UIImagePickerController - probably have a _lot_ more than 400 lines.

Other classes, like NSLayoutManager, look a lot like most of a view
controller. But they're not officially a subclass of UIViewController, because
they don't link directly to a view - even though they could have been designed
to.

Apple makes a big deal of MVC, but I sometimes wonder if _anyone_ knows what
MVC really is - except possibly a design pattern for generating disagreements
about MVC.

------
PhilWright
I have written several large WPF applications that use the MVVM pattern and it
has worked very nicely. So I have always been a little confused as to why web
developers have struggled to write web apps using the same approach. The
desktop apps I have worked on are easily bigger than any SPA I have ever seen.
So I have not seen any issue with it working when scaling MVVM to large code
bases.

Maybe there is something fundamentally different about web development and/or
JavaScript that causes it to not work well?

For example, lets say you have a User model object. You want to display
information about the user in three different places in the user interface.

* [JOBS]:
a. Say whether each statement below agrees with the forum excerpt on MVC and MVVM, answering yes or no and quoting the words from it that decide the answer. (i) NSLayoutManager is officially a subclass of UIViewController. (ii) PhilWright has built several large WPF applications using the MVVM pattern. (iii) The desktop apps PhilWright has worked on are smaller than the SPAs PhilWright has seen.
b. Carry on the forum excerpt on MVC and MVVM, picking up right after its final sentence.

* [SUPPLIED MATERIAL]:

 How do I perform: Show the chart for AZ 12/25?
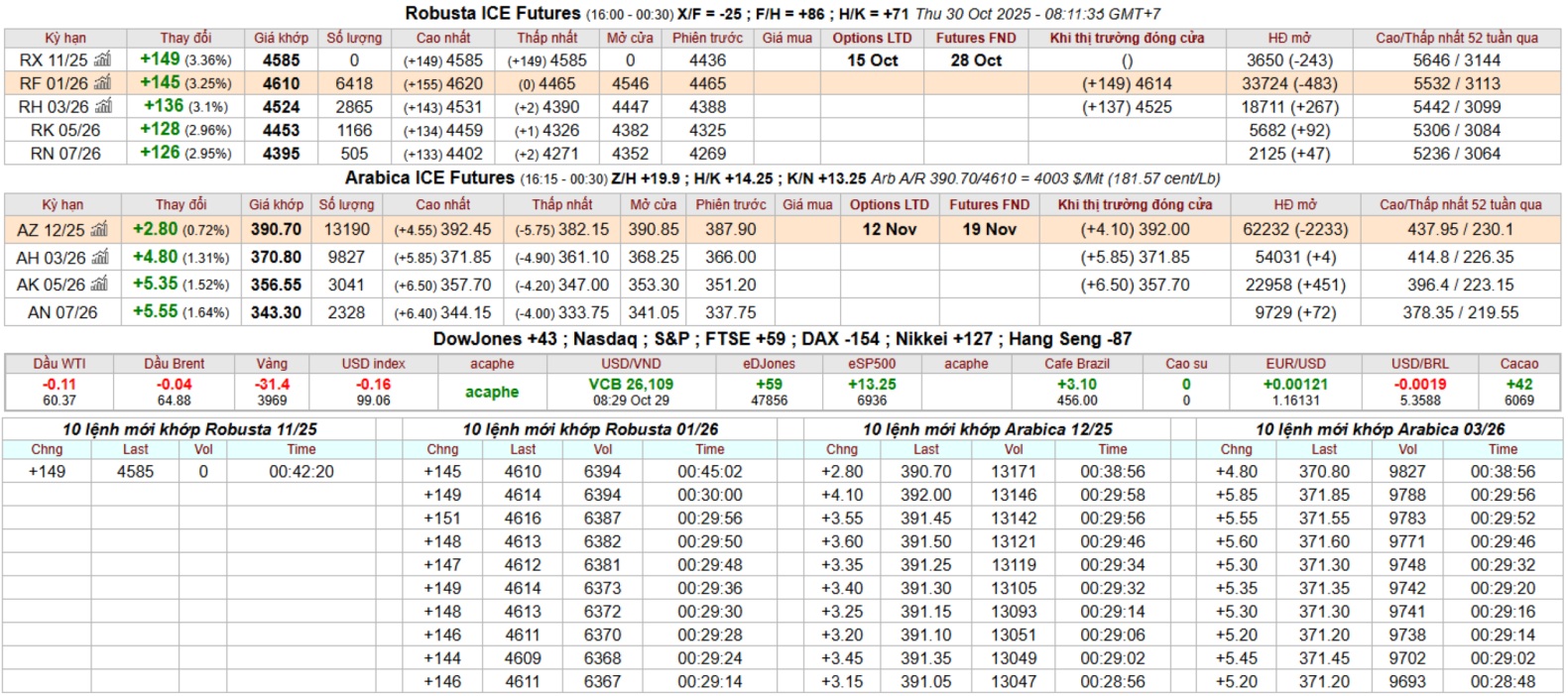pyautogui.click(x=99, y=230)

* [WRITTEN ANSWERS]:
a.
(i) No: "But they're not officially a subclass of UIViewController"
(ii) Yes: "I have written several large WPF applications that use the MVVM pattern"
(iii) No: "The desktop apps I have worked on are easily bigger than any SPA I have ever seen."

b.
With MVVM this is simple. You have a single User model and three different VM
instances that each point at the source model. Each VM has a matching View.
Any change in the User model propagates down to the VM and then the View. If
you edit the users name in the View it updates the VM and then the User model.
Changes then cascade back down so the other two views update if needed. Very
simple.

But how is this done in Flux/Redux? Does the store contain the user
information just once? But then what about the intermediate information that
is the equivalent of the three views? I presume you need to store this state
information in some store as well. But then how do you handle updating the
user and having the three other stores updated at the same time as needed? I
am not a web developer so this might be trivially simple to those that know
how it fits together.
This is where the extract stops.